Making things overcomplicated – at our first food show in 2011, we were making samples so people could taste the pizza dough freshly baked. I devised an elaborate list of different toppings, and tried to re-create them on the stand only to find that it was an absolute disaster and meant timings were all over the place. Since then, we opt for tomato and mozzarella and let the dough speak for itself – I also always look to Chris to simplify things, he’s great at seeing through the detail and pulling out the one or two key elements that are important.
  •        Tell us a secret about yourself ? may be something we wouldn’t expect !

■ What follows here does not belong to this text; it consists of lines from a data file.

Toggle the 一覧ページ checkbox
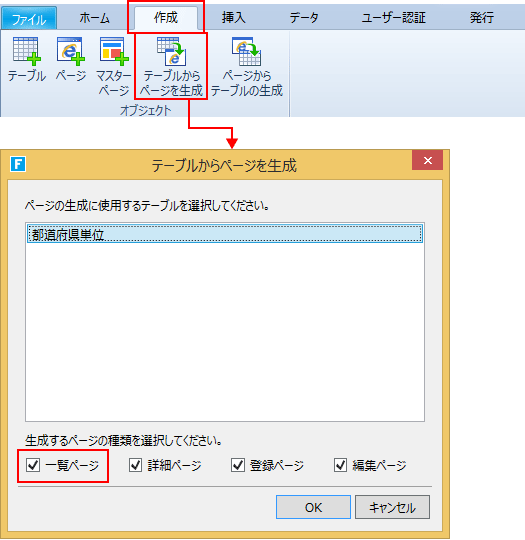click(x=33, y=465)
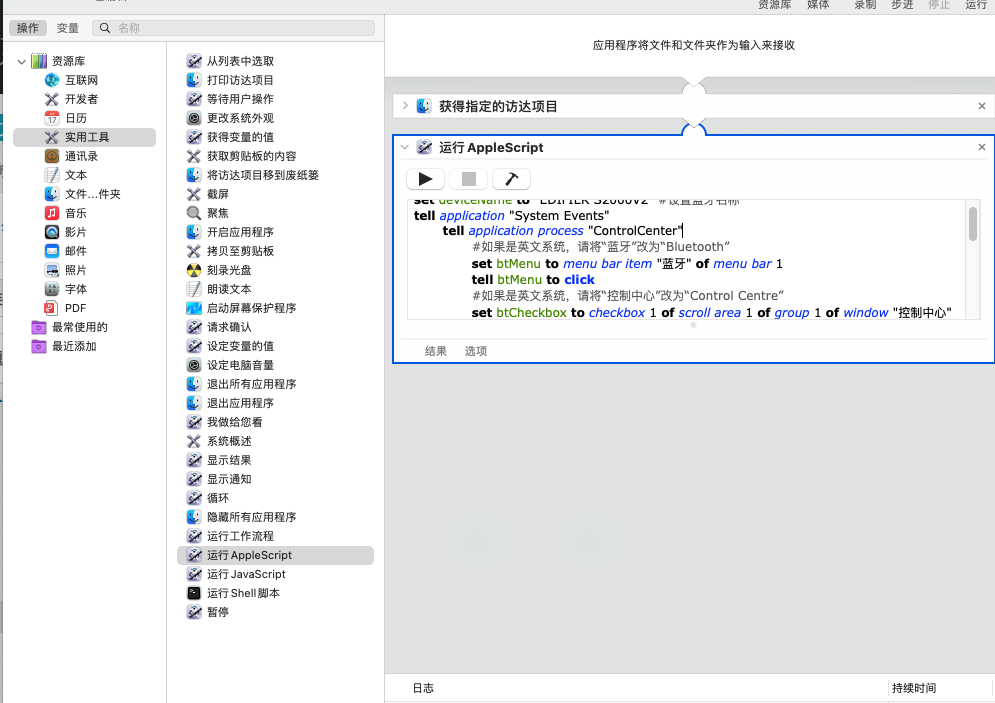
Task: Open the 结果 results tab
Action: point(436,351)
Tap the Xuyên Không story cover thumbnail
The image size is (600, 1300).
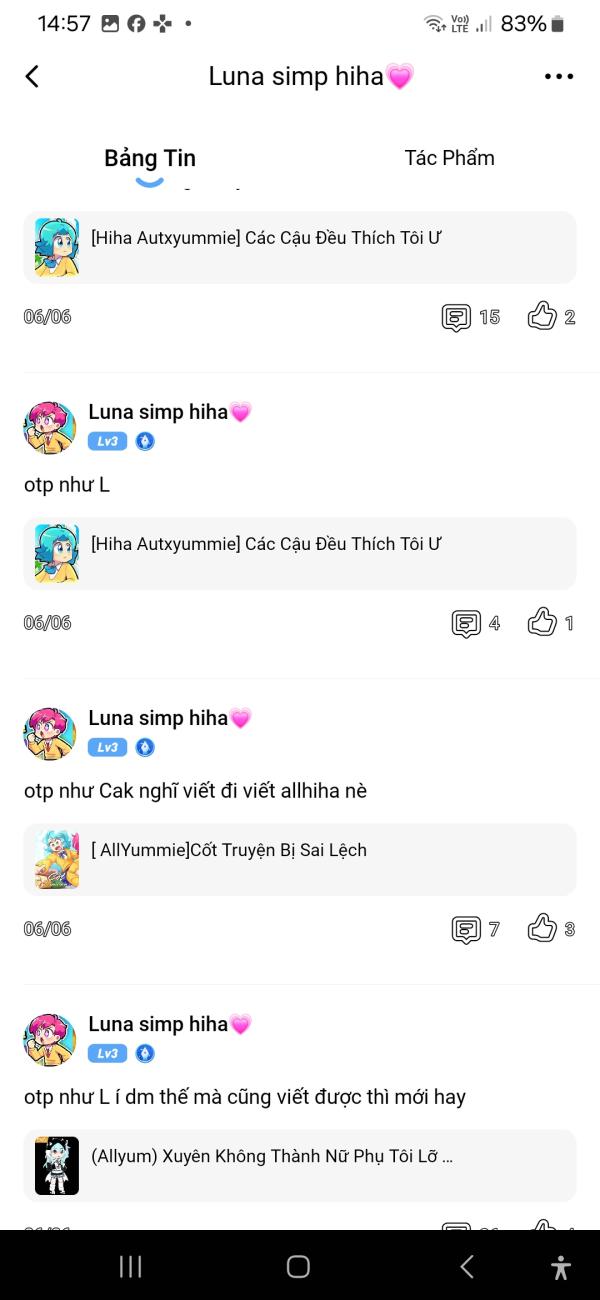[57, 1165]
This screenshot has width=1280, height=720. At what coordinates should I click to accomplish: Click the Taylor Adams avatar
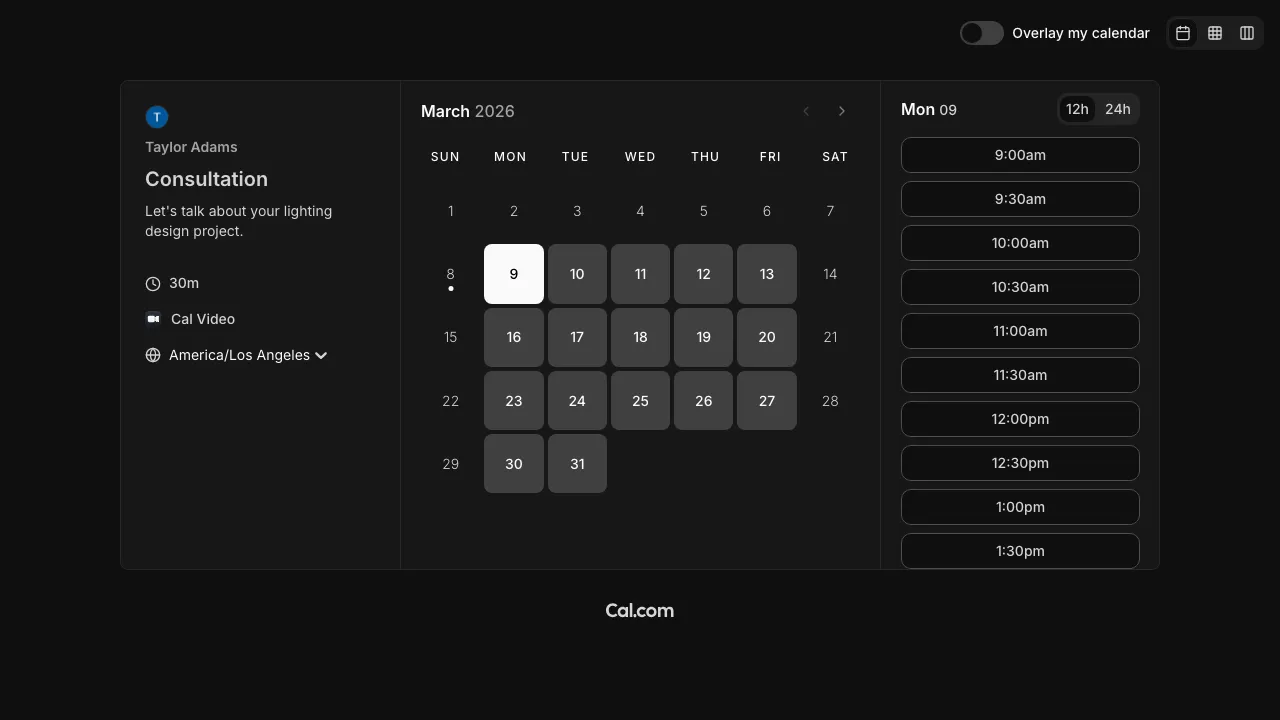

There’s not much in the food world that I don’t enjoy – sweet, savoury, all the cuisines of the world and food is always a huge part of holidays and day trips wherever I am. Not a secret, especially for someone working in the food industry, but if someone was to offer me a last meal ever, it wouldn’t be lobster or fillet steak, I’d head to a chippy in Preston city centre and order chips, cheese and gravy and sit on a bench outside to eat them, covered in vinegar! It was a student staple years ago, and still something I crave as comfort food.